** Opening Exercise data block **

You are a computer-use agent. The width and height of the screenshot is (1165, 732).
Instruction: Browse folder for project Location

** Closing Exercise data block **
** Opening Exercise data block **

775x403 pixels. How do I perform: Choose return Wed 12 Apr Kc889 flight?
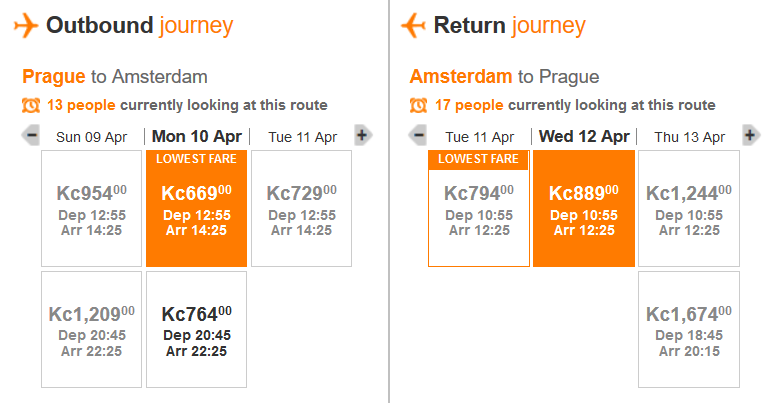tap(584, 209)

** Closing Exercise data block **
** Opening Exercise data block **

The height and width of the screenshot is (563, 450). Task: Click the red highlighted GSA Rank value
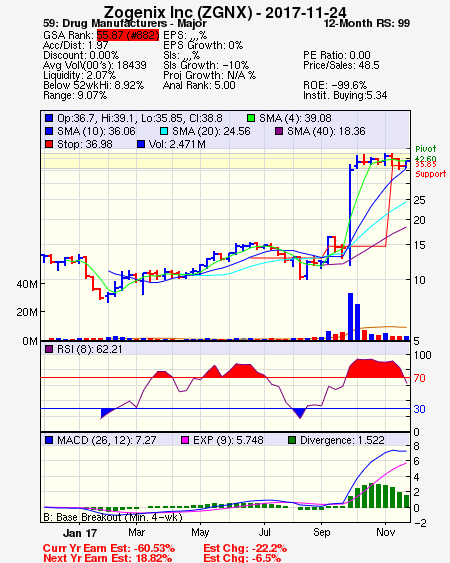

** Closing Exercise data block **

## [Exercise instructions]
List every line above containing the word "height".

## [Your response]
You are a computer-use agent. The width and height of the screenshot is (1165, 732).
The height and width of the screenshot is (563, 450). Task: Click the red highlighted GSA Rank value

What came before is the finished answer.